CFalls girls

Columbia Falls won the Class A state title in 2017 and had earned six consecutive top-three finishes until missing The Big Dance entirely last year. This year, the unbeaten Wildkats have a chip on their shoulder.

COLUMBIA FALLS — The Columbia Falls girls basketball team entered three days of conference matchups as heavy favorites against each opponent.

In succession, Wildkats dispatched Polson (60-11), Whitefish (54-34) and Libby (61-11), outscoring their competition 175-56.

The Wildkats (12-0, 7-0 Northwest A) are undefeated in both conference and overall play this season and are playing with a chip on their shoulder.

“After last year especially, we want to go back to state because it was terrible,” junior guard Maddie Robison said before the Feb. 4 game against Polson.

During the 2019-2020 season, Columbia Falls had a strong season despite fielding a young roster with only three seniors. The Wildkats’ 16-2 regular season record was only marred by two losses to Browning, setting the team up to be right in the mix at the Class A state tournament.

At the divisional tournament, however, the Wildkats had a hiccup.

“We just put together our two worst games of the year at the worst time,” 10th-year head coach Cary Finberg said. “Upsets happen at tournaments. Fortunately for us, it hasn’t happened a lot over the past 20 years. But it’s just a reminder that if you do not play well come tournament time, you’re going to get beat, and that’s what happened to us.”

All dynasties can have a hitch in their stride, and for the Wildkats that was last year. After seven straight appearances at the state tournament — the last six of which resulted in the girls hoisting a state trophy for a top-three finish — Columbia Falls missed out on the Big Dance.

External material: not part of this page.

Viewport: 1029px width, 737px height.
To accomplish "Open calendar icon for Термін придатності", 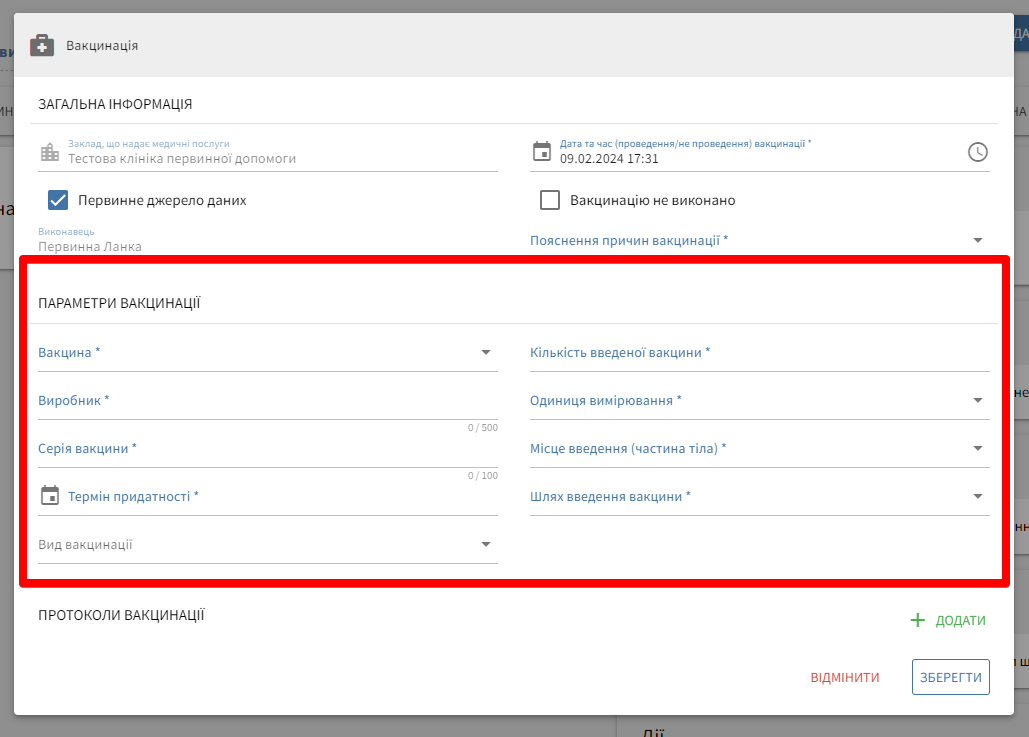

Finberg has spent a quarter of a century cementing Columbia Falls as one of the preeminent basketball programs in Class A.

As a locally raised member of a basketball-crazed family, Finberg returned to his hometown in 1996 after a career playing at the University of Montana Western to take over coaching duties for the Wildcats boys team.

By 2011, the Wildcats had collected four state titles and Finberg, never one to back down from a challenge, started pulling double duty as the newly appointed coach of the girls program. His success with the boys immediately translated over to the girls, and the Wildkats joined the upper echelon of Class A powerhouses.

Since the start of the 2013-2014 season, the Wildkats are 164-19 (an .896 winning percentage) and notched six straight top three finishes at the state tournament, including a state title in 2017.

Members of the incoming freshman class who joined the team in the spotlight following that state title included now-seniors Madysen Hoerner, Peyton Rhodes, Hannah Schweikert, Lauren Falkner and LaKia Hill.

“Now being seniors and leaders, it’s the best feeling in the world, but also the hardest, because I know my team depends on me every game,” LaKia Hill said. “Our leadership with the seniors this year is better than it’s been in the last four years, and I think that’s the reason we’re playing so well this year.”

The Wildkats lost just one starter from last year’s lineup, second-team all-conference player Josie Windauer, and is composed of a strong cohort of upperclassmen who have spent years together on the hardwood, absorbing as much of Finberg’s wisdom and competitive acumen as possible.

“Last year we had hiccups because our defensive intensity wasn’t there,” Hill said. “Mentally, we all told ourselves that if we’re going turn it around this year, it has to start on the defensive side of the court and Finny’s really nailed that into our heads. Our defense is just together this year and it’s made the biggest difference.”

In 12 games so far this season, the Wildkats have held their opponents to just 32 points on average. Three times, including twice last weekend, the Wildkats kept that number under 20.

“Defensively, we’re playing pretty consistently right now,” Finberg said. “It’s just a matter of cleaning up and improving the solid, consistent parts of our game. We’ve got a month.”

“We always say this is the year,” Robison said. “But this is the year I’ve felt it the most. This is the best chemistry our team has ever had and on the court everything just feels natural.”

The Wildkats can’t turn all their attention to the state tournament just yet — they have four games left in the regular season and the divisional tournament to play.

“Before we can worry about the other teams in the state, we have to worry about the teams in the western divisional.” Finberg said. “Our conference, I think, is better overall than it’s been in the last two years, and we have to make sure we play our best basketball this year at the right time.”

Like all of Finberg’s ideals, this one has been fully embraced by his athletes.

“Everyone knows their role this year, everyone’s taken the extra step to make sure we get there,” Hill said. “Our focus is getting to divisionals, winning our first game, getting to that championship and taking home the divisional title.”

After last year left a “crappy taste in our mouth,” according to Hill, the Wildkats are ready to return to the biggest stage and prove last year was a mere snag in their dynasty.

“It’s in the back of all our minds and we think about it every day,” Robison said. “It’s always about coming back from last year and just being the best we can be.”